Cyber Security – CERTs, Policy, etc

The march towards an equitable data economy


From UPSC perspective, the following things are important :

Prelims level : GDPR

Mains level : Paper 3- Data governance

The article explains the data governance norms we need to adopt to secure better societal outcomes.

Whatsapp privacy issue

  • New terms of service circulated by WhatsApp, caused a stir among the user.
  • It informed users that data about chats with business accounts would be shared with Facebook.
  • These policies seemed unfair to India as they were not applicable to the European Union (EU), given their strong data protection policies.

Acceptable levels of data exchange

  • Default norms provide power to the tech platforms to collect, analyse and monetize data with complete control.
  • This undergirds business models that seem undesirable for society—with harms to privacy and free speech.
  • Global discussions about alternatives to the “exchange of data for free services” are becoming nuanced.

3 Norms in the data governance

1) Recognition of individual and collective rights related to data

  • It was generally accepted that extraction of data to access free services was a fair exchange with individuals.
  • Emergence of existential threats related to privacy and democracy have highlighted the role of guaranteeing human and civil rights.
  • There has been significant global progress through regulations on individual data rights.
  • A United Nations Conference on Trade and Development (UNCTAD) report claims that 128 of 194 countries have put in place legislations for data protection and privacy.
  • However, this protection is insufficient as it is centered on individuals and does not account for safety of groups.
  • The next wave of data governance ideas will seek to protect collective harms and build on the foundation of individual agency and control.

2) Data sovereignty

  • One-size-fits all global norms of data governance are changing and being replaced by region-specific ideas.
  • Greater acceptance for “data sovereignty” assertions across India and Europe is a welcome shift towards crafting governance that is respectful of local nuances and inclusive of civic participation.
  • The EU general data protection regulation (GDPR) had created an early lighthouse example.
  • On the other hand, the US has adopted a light regulation approach—there is no comprehensive country-wide data protection law.
  • Closer home, India is finalizing the contours of a country-wide and cross-sector personal data protection bill, which reflects local norms.
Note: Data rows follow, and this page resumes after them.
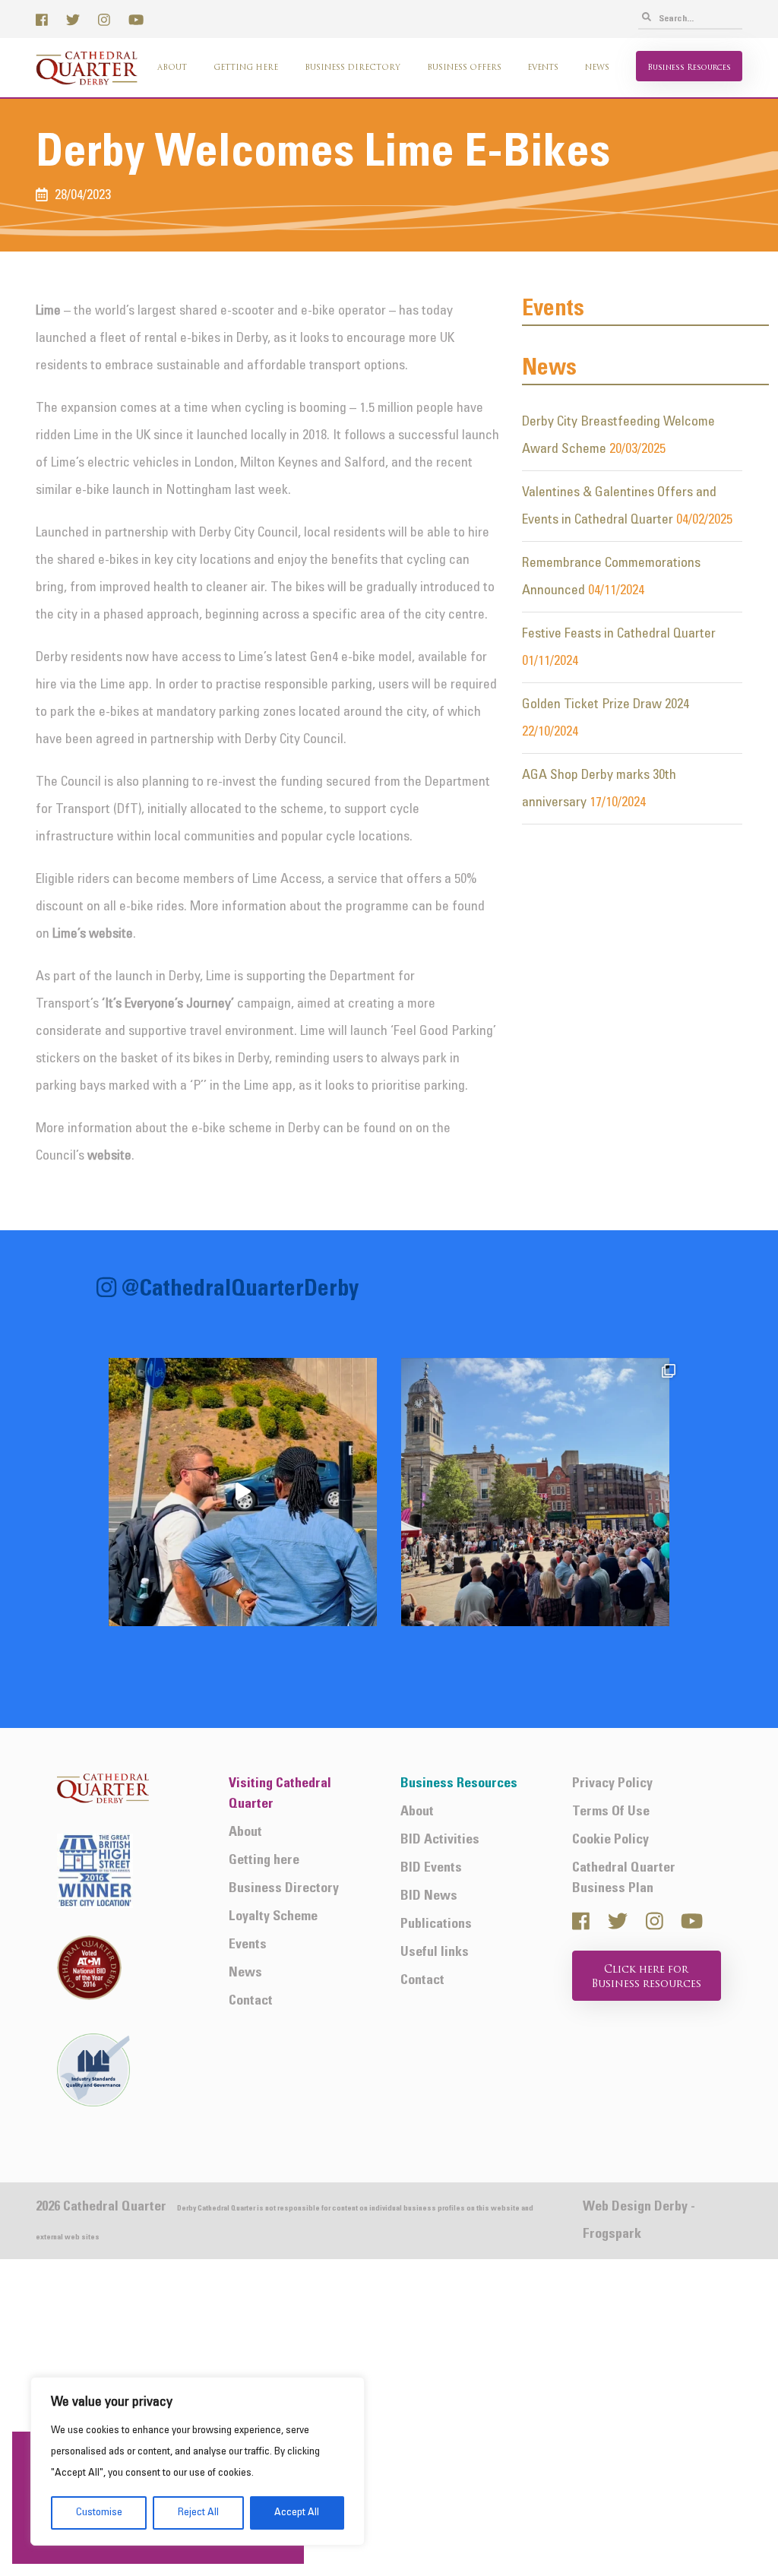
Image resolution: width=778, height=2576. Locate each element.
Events (542, 68)
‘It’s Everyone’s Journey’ (168, 1004)
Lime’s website (92, 934)
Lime (48, 311)
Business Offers (464, 68)
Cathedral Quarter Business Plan (623, 1878)
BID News (428, 1896)
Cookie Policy (610, 1840)
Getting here (245, 68)
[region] (197, 2461)
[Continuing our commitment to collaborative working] (243, 1492)
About (172, 68)
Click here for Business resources (646, 1977)
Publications (436, 1924)
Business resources (689, 68)
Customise (99, 2512)
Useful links (434, 1952)
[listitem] (242, 1492)
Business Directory (352, 68)
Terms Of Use (611, 1811)
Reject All (198, 2512)
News (597, 68)
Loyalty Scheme (273, 1916)
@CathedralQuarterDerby (240, 1291)
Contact (251, 2001)
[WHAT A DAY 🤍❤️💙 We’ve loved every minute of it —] (535, 1492)
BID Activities (439, 1840)
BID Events (431, 1868)
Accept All (296, 2512)
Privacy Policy (612, 1783)
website (109, 1156)
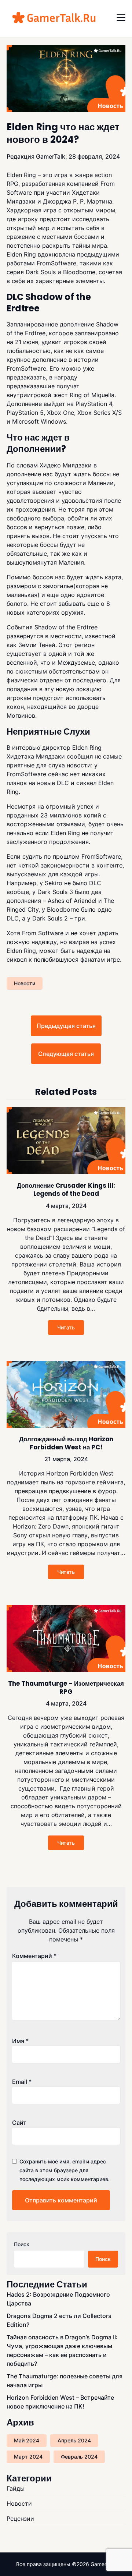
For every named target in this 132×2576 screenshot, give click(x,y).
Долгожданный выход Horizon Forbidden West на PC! (66, 1443)
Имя (20, 2041)
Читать (66, 1327)
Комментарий (34, 1956)
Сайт (19, 2122)
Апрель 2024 (74, 2440)
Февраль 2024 (79, 2456)
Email (22, 2081)
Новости (24, 983)
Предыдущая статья (66, 1025)
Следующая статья (66, 1053)
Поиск (21, 2244)
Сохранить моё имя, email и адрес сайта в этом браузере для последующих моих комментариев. (64, 2170)
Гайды (16, 2488)
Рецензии (20, 2518)
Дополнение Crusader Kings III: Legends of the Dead (66, 1189)
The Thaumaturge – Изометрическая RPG (66, 1687)
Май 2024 (26, 2440)
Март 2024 (28, 2456)
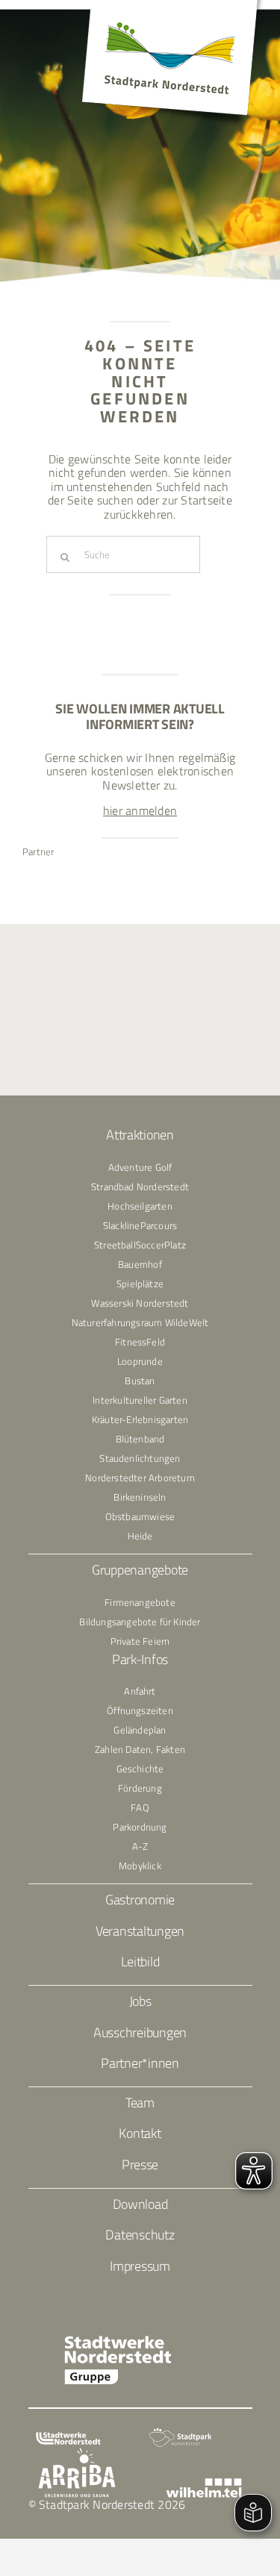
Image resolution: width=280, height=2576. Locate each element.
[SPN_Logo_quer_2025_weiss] (180, 2433)
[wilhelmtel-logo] (204, 2484)
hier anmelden (140, 810)
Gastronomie (140, 1899)
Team (140, 2102)
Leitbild (140, 1961)
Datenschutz (139, 2235)
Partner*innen (140, 2063)
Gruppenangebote (140, 1570)
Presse (140, 2164)
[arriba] (77, 2454)
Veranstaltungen (140, 1931)
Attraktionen (140, 1135)
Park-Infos (140, 1659)
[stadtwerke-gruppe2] (118, 2341)
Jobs (140, 2001)
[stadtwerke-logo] (68, 2438)
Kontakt (140, 2133)
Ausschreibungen (140, 2032)
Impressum (140, 2266)
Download (140, 2204)
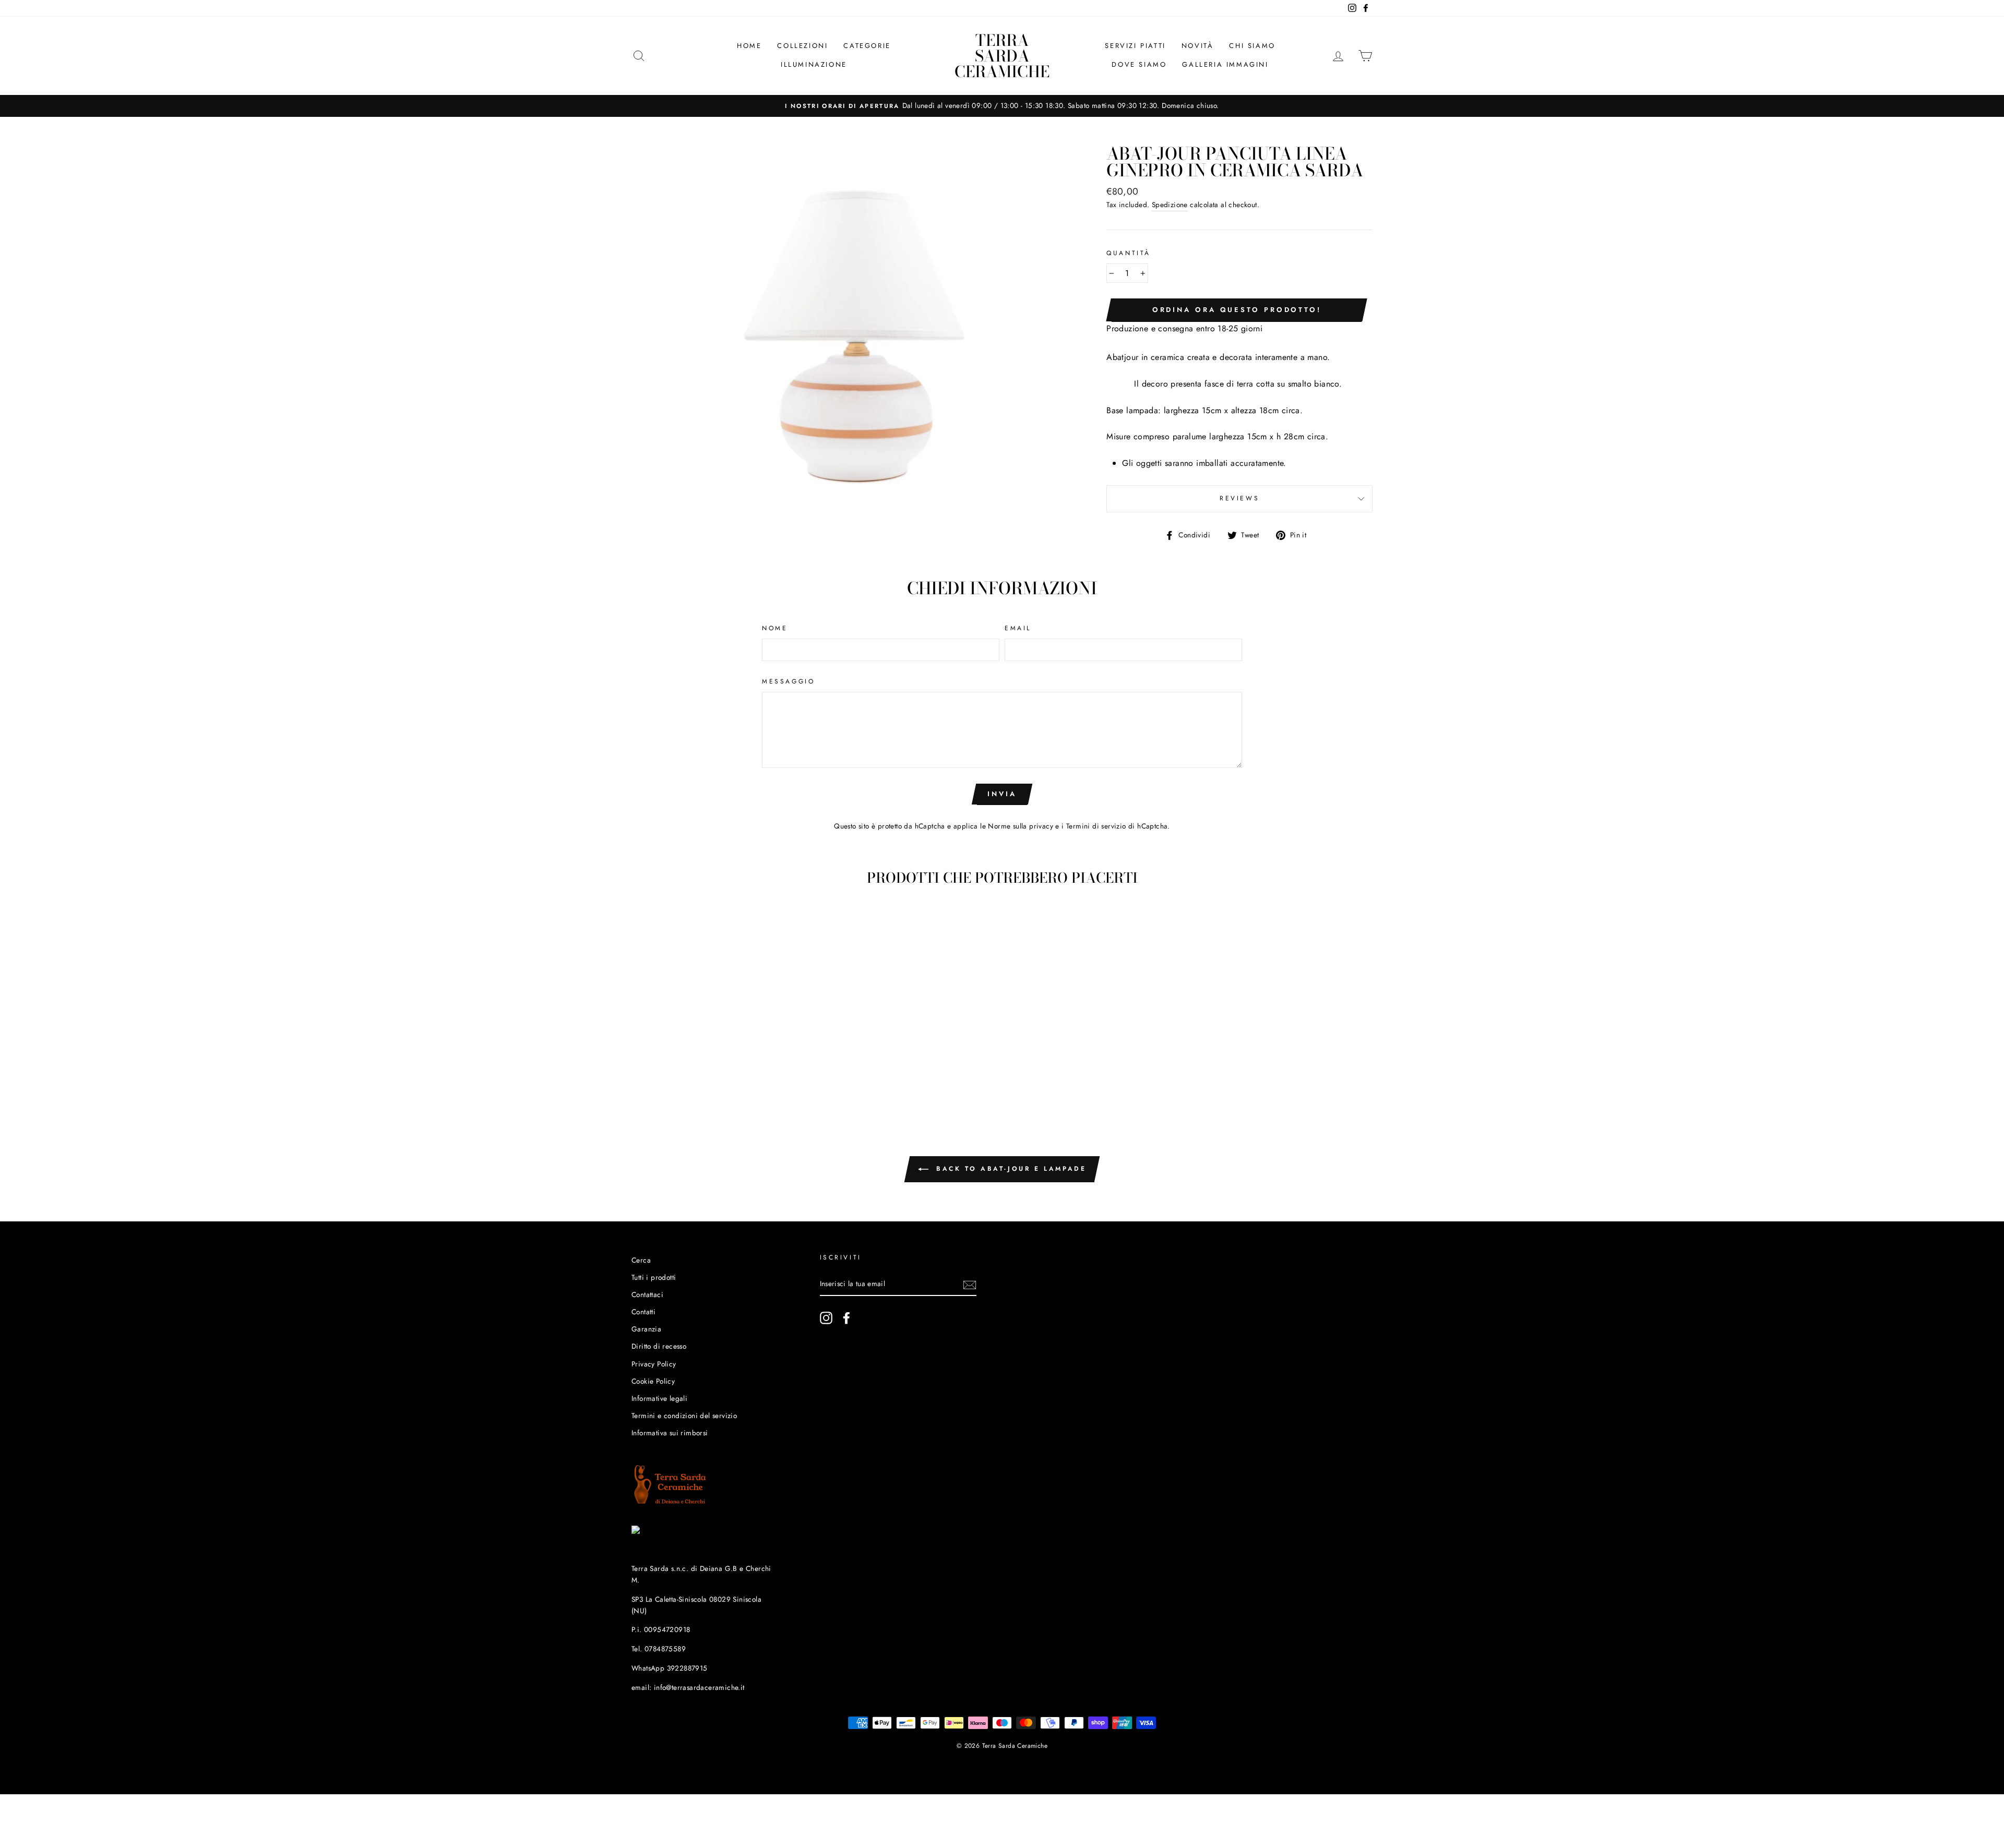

3) Value creation for all stakeholders

  • So far, data economy has operated in a completely unregulated space, creating a “winner takes all” market, with concentrated profits and little contribution to local taxes.
  • A healthy economy requires value creation for all stakeholders.
  • As tech platforms take up the profitable role of acting as the gateway to all information and social connections, they have a greater accountability and responsibility to contribute to the economy.
  • India’s digital tax through the 2% “equalization levy” is an attempt to make the tech giants pay for revenues earned in India.

Consider the question “What should be norms of data governance we must adopt for achieving better societal outcomes?”


Formal adoption of regulations and setting up of enforcement institutions will lead to meaningful progress in the right direction.